:: Document passage
Background
People with mild traumatic brain injury (mTBI) suffer from several mental health symptoms (e.g., anxiety, depressive symptoms) and cognitive deficits (e.g., attentional deficits, slowed processing speed). However, symptoms in TBI are largely investigated in isolation, using univariate approaches, ignoring interactions between symptoms and the underlying large-scale brain networks. We constructed the first multilayer network in mTBI to examine relationships between networks of cognition, mental health and structural brain measures and to identify key variables bridging relationships across these networks.
Methods
Chronic phase cross-sectional data (6-month follow-up) from 457 mTBI participants was extracted from the TRACK-TBI Longitudinal study. We selected four variables from self-report mental health questionnaires (affective layer), eight cognitive test scores from the NIH toolbox (cognitive layer), and gray matter volumes from eight brain regions of the central executive and salience networks from anatomical MRI scans (brain layer). We used a multilayer network approach to examine the relationships (edges) between all variables (nodes) across layers. We then used the bridge strength centrality metric to identify nodes that ‘bridge’ the affective, cognitive, and brain layers.
::::
Exercise description ▸ Extend the mTBI network study abstract beyond its last sentence.
:: Data under study
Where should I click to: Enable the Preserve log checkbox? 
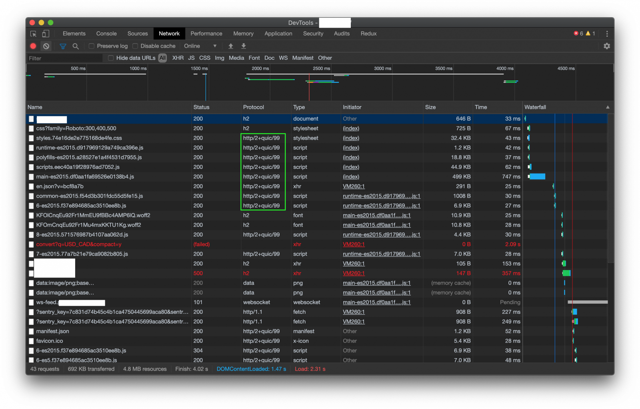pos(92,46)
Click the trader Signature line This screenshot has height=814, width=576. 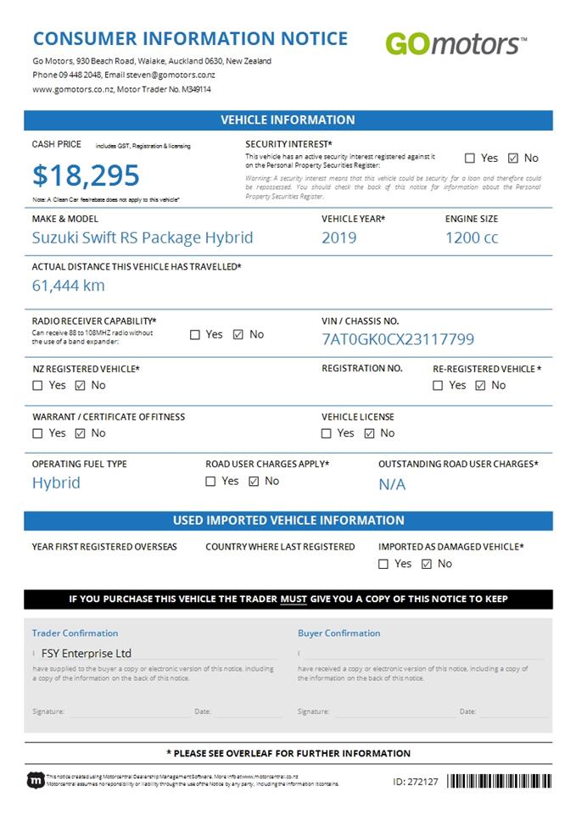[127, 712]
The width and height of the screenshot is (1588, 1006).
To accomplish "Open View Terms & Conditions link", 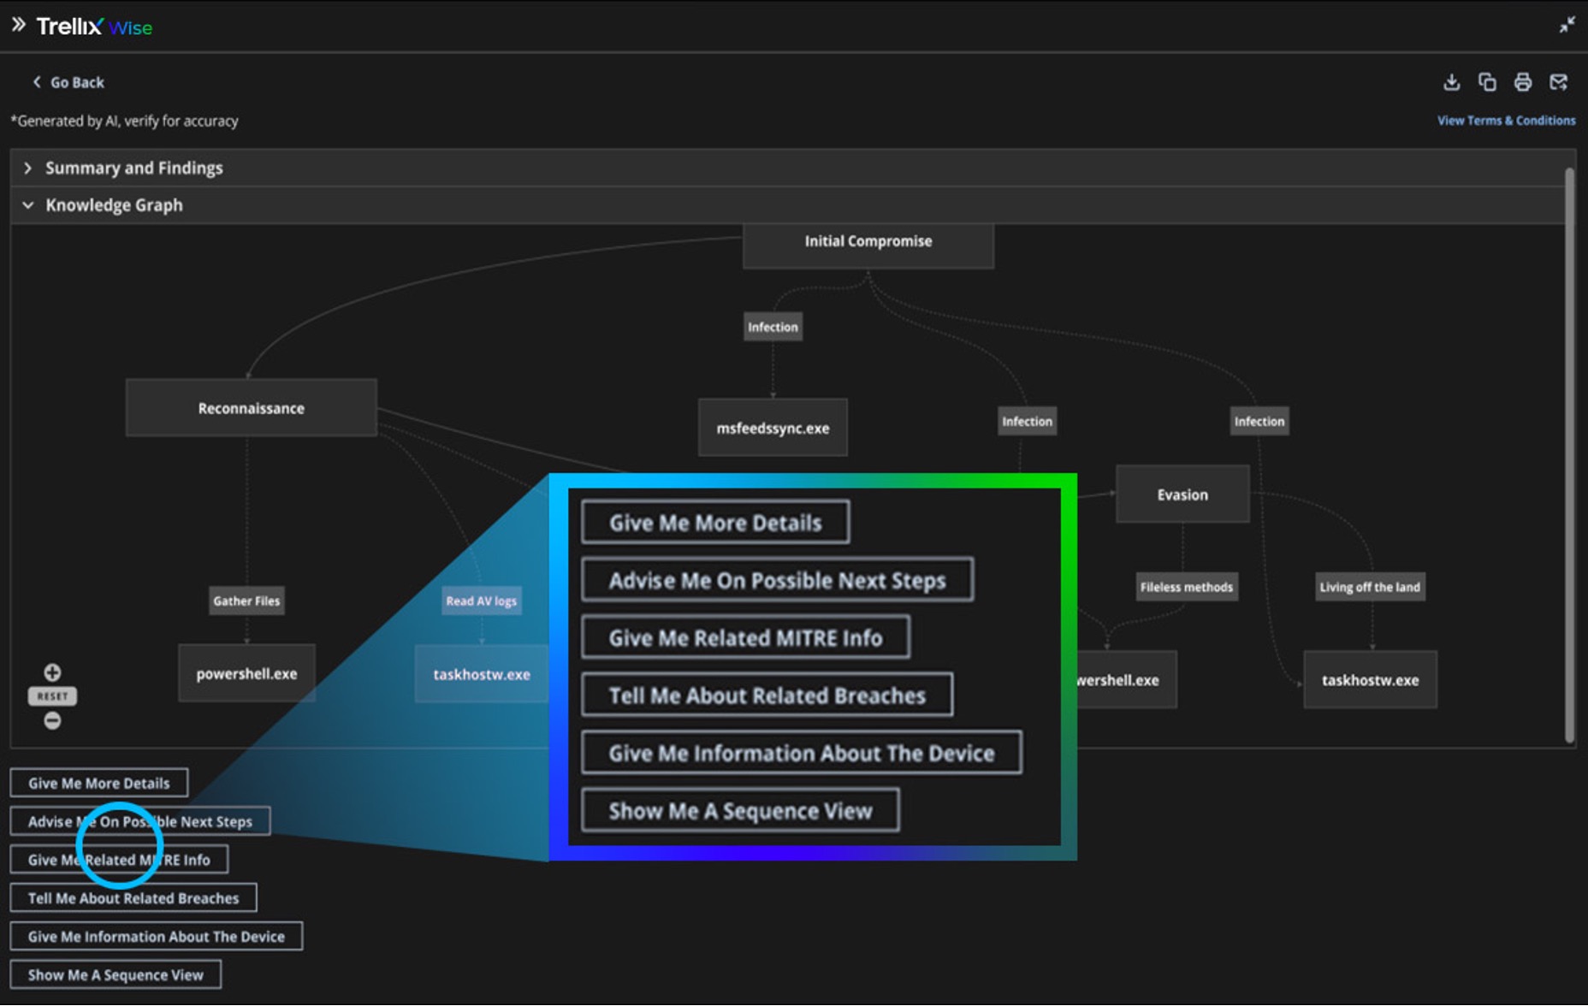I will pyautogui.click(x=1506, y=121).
::::
Task response ▸
Results
In this sample of mTBI participants, across all affective and cognitive layer nodes, only impairments in insomnia were noted. Multilayer network analysis revealed insomnia severity, immediate verbal memory, somatisation and processing speed nodes exceeded an a priori 80th percentile threshold on the bridge strength scores and may therefore be regarded as key nodes potentially bridging relationships across affective, cognitive and brain layers.
Conclusions
The bridging nodes identified in our multilayer network analyses may suggest targets for future studies to develop more customized, efficient, and efficacious treatments to alleviate mental health symptoms and cognitive deficits in mTBI.